Stored items.
==================================================

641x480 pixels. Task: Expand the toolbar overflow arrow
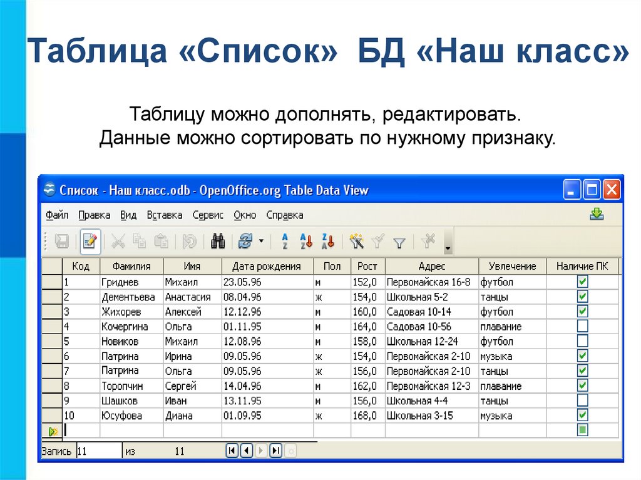click(x=448, y=248)
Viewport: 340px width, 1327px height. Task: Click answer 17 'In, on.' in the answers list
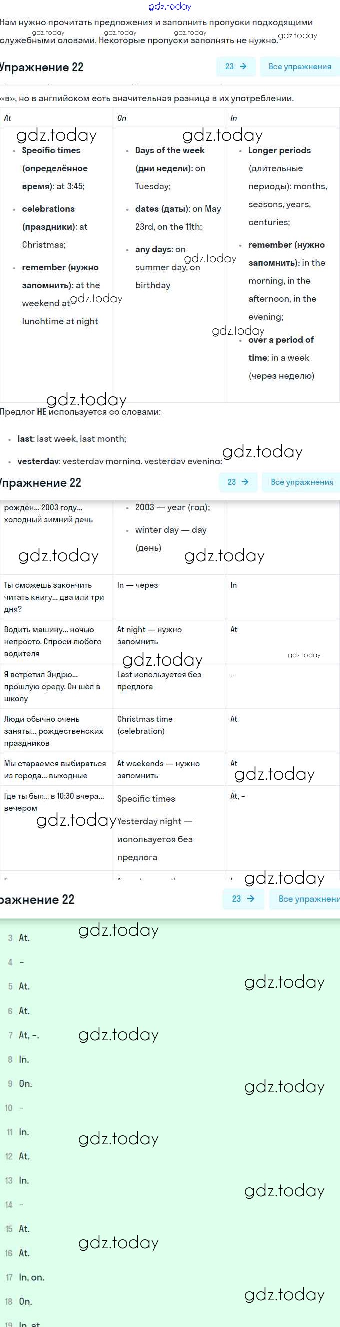25,1277
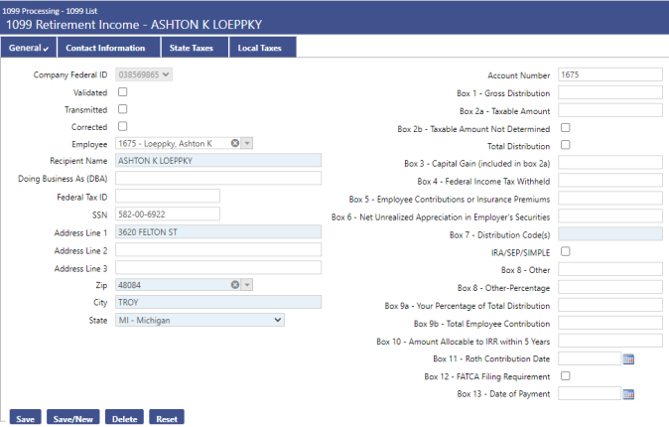
Task: Expand the Zip code dropdown arrow
Action: (x=247, y=285)
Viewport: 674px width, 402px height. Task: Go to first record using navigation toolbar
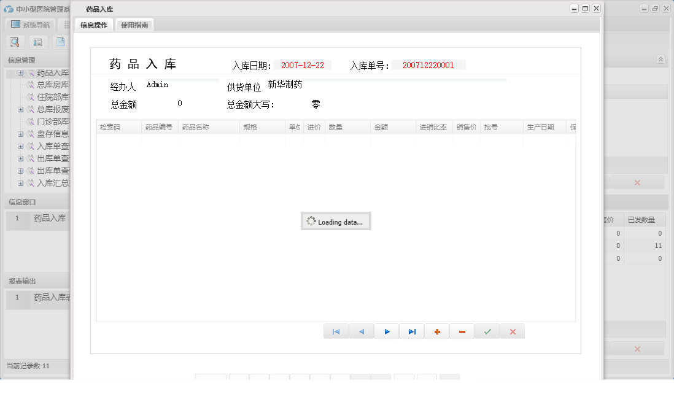[336, 331]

==================================================

ASSIGNED TASK.
Return the records verbatim, minus pictures.

RESPONSE TO THIS TASK.
641x480 pixels. Task: Expand the toolbar overflow arrow
click(x=448, y=248)
Viewport: 340px width, 1327px height. Task: Click answer 17 'In, on.' in the answers list
25,1277
Task: Expand the Zip code dropdown arrow
Action: (x=247, y=285)
Viewport: 674px width, 402px height. Task: Go to first record using navigation toolbar
[336, 331]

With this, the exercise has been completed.